Access to primary research data is fundamental for the advancement of science. Much of the published research in the life sciences is based on image datasets that sample 3D space, time, and the spectral characteristics of detected signal to provide quantitative measures of cell, tissue and organismal processes and structures. However, the sheer size and heterogeneity of original image data sets– multi-dimensional image stacks combined with experimental metadata and analytic results– makes image data handling and publication extremely complex and, in practice, rarely achieved.

 

To address this challenge, we have built a next-generation imaging database, the Image Data Resource (IDR; http://idr.openmicroscopy.org).
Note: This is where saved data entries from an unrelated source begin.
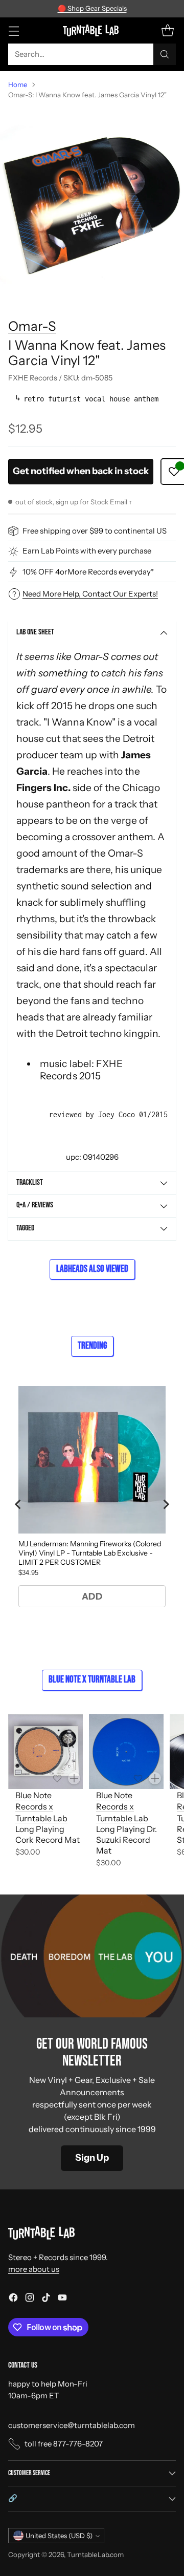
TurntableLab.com (95, 2554)
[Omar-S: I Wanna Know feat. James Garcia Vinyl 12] (92, 200)
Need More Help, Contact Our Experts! (90, 594)
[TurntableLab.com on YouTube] (62, 2299)
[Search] (164, 54)
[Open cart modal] (167, 30)
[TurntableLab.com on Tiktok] (46, 2299)
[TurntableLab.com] (92, 30)
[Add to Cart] (74, 1778)
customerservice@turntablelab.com (71, 2425)
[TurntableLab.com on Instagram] (30, 2299)
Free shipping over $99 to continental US (94, 531)
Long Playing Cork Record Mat (47, 1834)
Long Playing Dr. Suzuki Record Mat (126, 1840)
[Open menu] (13, 30)
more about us (33, 2269)
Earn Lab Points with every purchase (86, 551)
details (153, 9)
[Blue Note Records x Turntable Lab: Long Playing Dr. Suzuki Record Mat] (126, 1751)
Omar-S (32, 326)
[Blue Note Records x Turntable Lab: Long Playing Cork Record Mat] (45, 1751)
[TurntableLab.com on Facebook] (13, 2299)
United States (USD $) (59, 2535)
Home (18, 84)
IDR is an added-value resource that combines and integrates data from multiple independent imaging experiments and from many different imaging modalities, into a single public resource. IDR supports browsing, search, visualisation and computational processing within and across datasets acquired from a wide variety of imaging domains. IDR stores, publishes and integrates >260 TB of super-resolution, high content screening, timelapse and histological whole slide imaging data with metadata related to experimental design, image acquisition, downstream analysis and interpretation. Data from >85 studies are available for search and query through a user-friendly web interface, with links from imaging data to reagents, methods and phenotypes via published ontologies. Cloud-based re-analysis of IDR data is enabled using JupyterHub. Reference image data submitted to IDR is also published in EMBL-EBI’s BioImage Archive, assuring sustainability and long-term data availability.

 

We will show recent updates to the IDR including separation between domains of image data, new cloud-optimised file formats for reading large datasets, and the appearance of a new national level for independent federated IDRs.